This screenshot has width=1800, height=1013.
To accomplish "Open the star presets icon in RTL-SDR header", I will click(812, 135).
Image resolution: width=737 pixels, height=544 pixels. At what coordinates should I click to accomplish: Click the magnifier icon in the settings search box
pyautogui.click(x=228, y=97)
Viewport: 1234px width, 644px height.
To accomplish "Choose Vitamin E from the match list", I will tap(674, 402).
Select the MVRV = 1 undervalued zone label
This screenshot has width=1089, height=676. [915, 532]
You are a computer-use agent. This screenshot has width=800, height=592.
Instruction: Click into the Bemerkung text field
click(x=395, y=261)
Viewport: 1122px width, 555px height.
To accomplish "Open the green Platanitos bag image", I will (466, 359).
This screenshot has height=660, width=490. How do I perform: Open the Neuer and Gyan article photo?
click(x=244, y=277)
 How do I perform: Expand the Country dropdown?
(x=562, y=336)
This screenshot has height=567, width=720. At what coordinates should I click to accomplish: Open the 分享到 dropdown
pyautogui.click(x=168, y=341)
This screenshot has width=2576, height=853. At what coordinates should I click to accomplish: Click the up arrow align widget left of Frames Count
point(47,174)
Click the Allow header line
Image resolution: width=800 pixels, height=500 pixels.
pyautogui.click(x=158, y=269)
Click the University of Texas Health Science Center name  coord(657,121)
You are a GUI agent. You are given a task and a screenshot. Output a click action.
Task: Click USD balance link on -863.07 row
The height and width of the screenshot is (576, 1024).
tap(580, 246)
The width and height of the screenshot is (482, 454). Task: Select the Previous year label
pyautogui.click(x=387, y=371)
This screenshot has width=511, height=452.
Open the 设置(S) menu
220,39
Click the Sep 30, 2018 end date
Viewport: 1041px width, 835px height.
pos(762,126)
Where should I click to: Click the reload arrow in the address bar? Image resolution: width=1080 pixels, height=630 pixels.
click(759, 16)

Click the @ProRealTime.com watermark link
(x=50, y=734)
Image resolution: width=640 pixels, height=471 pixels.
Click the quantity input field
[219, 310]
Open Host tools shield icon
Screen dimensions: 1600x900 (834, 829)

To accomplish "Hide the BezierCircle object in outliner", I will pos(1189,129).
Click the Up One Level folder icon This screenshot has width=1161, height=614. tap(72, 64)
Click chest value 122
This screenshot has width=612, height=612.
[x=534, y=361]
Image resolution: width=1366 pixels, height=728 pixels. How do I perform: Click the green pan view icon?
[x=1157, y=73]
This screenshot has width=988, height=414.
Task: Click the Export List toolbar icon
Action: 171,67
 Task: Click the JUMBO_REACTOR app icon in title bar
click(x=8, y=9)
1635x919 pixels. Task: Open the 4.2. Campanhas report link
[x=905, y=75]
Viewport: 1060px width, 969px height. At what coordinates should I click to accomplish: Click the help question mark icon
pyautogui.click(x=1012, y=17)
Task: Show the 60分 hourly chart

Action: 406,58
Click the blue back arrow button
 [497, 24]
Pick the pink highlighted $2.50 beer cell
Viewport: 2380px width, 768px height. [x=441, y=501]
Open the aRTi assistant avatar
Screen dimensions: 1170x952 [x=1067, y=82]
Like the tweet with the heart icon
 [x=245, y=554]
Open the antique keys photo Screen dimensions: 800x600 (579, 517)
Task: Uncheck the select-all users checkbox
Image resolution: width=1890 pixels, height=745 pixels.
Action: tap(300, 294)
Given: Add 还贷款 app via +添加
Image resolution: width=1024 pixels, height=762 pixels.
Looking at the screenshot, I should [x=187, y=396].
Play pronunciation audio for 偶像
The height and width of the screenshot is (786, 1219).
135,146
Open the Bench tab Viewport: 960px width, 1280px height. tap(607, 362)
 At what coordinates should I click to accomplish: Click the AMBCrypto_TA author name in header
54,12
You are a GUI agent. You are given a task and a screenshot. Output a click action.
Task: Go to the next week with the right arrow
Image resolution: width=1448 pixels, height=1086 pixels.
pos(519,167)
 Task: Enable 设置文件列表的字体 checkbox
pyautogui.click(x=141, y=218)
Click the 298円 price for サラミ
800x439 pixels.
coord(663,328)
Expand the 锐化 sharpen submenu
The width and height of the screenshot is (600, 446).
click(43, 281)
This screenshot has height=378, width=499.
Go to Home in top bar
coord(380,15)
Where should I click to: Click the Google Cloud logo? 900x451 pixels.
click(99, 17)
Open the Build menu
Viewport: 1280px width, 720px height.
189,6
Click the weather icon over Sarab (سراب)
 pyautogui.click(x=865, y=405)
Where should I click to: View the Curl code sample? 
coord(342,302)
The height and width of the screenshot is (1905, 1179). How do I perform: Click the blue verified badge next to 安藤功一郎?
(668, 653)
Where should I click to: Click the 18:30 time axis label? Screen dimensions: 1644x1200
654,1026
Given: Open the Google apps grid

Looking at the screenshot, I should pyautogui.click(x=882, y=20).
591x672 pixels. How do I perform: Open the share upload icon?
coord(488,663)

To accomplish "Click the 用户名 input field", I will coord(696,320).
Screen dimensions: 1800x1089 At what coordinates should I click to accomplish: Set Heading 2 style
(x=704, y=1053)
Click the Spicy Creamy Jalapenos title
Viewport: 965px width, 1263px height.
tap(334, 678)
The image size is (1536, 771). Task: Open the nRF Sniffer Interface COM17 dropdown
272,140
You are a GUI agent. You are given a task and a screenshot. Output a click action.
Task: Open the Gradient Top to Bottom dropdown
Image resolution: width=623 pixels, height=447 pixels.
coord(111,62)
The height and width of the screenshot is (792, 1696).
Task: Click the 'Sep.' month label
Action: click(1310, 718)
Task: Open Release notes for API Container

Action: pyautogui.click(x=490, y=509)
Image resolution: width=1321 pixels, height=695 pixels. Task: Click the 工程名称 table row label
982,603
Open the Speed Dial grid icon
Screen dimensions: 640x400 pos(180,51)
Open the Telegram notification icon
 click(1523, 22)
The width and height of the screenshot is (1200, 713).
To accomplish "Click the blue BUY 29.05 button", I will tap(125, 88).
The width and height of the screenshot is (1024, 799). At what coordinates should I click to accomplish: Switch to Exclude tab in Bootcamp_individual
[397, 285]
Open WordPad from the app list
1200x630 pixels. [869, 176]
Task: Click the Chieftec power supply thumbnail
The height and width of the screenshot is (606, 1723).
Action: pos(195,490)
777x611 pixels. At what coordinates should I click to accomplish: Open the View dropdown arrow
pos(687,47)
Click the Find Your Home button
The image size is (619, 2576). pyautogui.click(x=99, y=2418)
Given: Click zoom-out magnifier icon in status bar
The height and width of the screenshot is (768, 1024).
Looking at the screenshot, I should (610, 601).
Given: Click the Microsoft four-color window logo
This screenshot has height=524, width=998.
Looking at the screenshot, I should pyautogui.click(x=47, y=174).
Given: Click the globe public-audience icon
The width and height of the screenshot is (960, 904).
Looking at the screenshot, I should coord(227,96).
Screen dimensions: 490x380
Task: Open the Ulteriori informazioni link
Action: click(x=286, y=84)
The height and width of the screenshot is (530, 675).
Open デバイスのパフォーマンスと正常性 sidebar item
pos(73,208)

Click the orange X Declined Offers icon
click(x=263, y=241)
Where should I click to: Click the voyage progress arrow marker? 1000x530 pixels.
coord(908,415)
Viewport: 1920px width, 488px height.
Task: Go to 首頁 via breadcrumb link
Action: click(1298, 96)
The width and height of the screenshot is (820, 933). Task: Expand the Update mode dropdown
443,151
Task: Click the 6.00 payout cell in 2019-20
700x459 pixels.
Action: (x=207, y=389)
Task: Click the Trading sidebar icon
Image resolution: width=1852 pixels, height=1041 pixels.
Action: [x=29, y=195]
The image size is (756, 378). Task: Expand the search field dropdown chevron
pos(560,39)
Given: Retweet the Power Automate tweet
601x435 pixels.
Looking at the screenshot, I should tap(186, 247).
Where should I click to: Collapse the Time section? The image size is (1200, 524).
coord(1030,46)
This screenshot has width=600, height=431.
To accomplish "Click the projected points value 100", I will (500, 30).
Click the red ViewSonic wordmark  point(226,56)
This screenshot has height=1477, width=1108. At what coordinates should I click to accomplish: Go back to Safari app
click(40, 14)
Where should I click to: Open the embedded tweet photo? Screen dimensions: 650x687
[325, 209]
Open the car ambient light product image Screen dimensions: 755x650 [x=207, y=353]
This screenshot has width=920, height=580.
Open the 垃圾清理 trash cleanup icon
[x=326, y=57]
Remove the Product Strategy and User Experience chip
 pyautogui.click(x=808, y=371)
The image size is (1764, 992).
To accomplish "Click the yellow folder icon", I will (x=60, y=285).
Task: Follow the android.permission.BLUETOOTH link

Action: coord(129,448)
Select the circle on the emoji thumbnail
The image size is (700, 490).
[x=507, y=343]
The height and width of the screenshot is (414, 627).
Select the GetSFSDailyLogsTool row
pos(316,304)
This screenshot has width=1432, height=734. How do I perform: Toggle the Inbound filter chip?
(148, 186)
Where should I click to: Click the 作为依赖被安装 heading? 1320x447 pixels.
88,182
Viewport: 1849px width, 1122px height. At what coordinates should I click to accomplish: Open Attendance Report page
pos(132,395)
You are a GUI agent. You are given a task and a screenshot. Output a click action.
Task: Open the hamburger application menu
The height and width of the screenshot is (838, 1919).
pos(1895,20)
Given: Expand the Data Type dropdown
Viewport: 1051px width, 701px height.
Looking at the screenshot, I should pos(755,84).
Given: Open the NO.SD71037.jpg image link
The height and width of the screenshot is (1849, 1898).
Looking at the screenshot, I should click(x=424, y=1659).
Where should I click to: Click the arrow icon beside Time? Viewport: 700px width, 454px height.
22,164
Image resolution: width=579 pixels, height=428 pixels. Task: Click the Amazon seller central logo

○ ○ ○ ○ ○ ○ ○

### ASSIGNMENT
In the listing above, find the line with "Task: Uncheck the select-all users checkbox" and the line with "Task: Open the Gradient", then print exactly those two lines and every line between them, and nothing more.

### RESULT FOR THIS EXERCISE
Task: Uncheck the select-all users checkbox
Image resolution: width=1890 pixels, height=745 pixels.
Action: tap(300, 294)
Given: Add 还贷款 app via +添加
Image resolution: width=1024 pixels, height=762 pixels.
Looking at the screenshot, I should [x=187, y=396].
Play pronunciation audio for 偶像
The height and width of the screenshot is (786, 1219).
135,146
Open the Bench tab Viewport: 960px width, 1280px height. tap(607, 362)
 At what coordinates should I click to accomplish: Click the AMBCrypto_TA author name in header
54,12
You are a GUI agent. You are given a task and a screenshot. Output a click action.
Task: Go to the next week with the right arrow
Image resolution: width=1448 pixels, height=1086 pixels.
pos(519,167)
 Task: Enable 设置文件列表的字体 checkbox
pyautogui.click(x=141, y=218)
Click the 298円 price for サラミ
800x439 pixels.
coord(663,328)
Expand the 锐化 sharpen submenu
The width and height of the screenshot is (600, 446).
click(43, 281)
This screenshot has height=378, width=499.
Go to Home in top bar
coord(380,15)
Where should I click to: Click the Google Cloud logo? 900x451 pixels.
click(99, 17)
Open the Build menu
Viewport: 1280px width, 720px height.
189,6
Click the weather icon over Sarab (سراب)
 pyautogui.click(x=865, y=405)
Where should I click to: View the Curl code sample? 
coord(342,302)
The height and width of the screenshot is (1905, 1179). How do I perform: Click the blue verified badge next to 安藤功一郎?
(668, 653)
Where should I click to: Click the 18:30 time axis label? Screen dimensions: 1644x1200
654,1026
Given: Open the Google apps grid

Looking at the screenshot, I should pyautogui.click(x=882, y=20).
591x672 pixels. How do I perform: Open the share upload icon?
coord(488,663)

To accomplish "Click the 用户名 input field", I will coord(696,320).
Screen dimensions: 1800x1089 At what coordinates should I click to accomplish: Set Heading 2 style
(x=704, y=1053)
Click the Spicy Creamy Jalapenos title
Viewport: 965px width, 1263px height.
tap(334, 678)
The image size is (1536, 771). Task: Open the nRF Sniffer Interface COM17 dropdown
272,140
You are a GUI agent. You are given a task and a screenshot. Output a click action.
Task: Open the Gradient Top to Bottom dropdown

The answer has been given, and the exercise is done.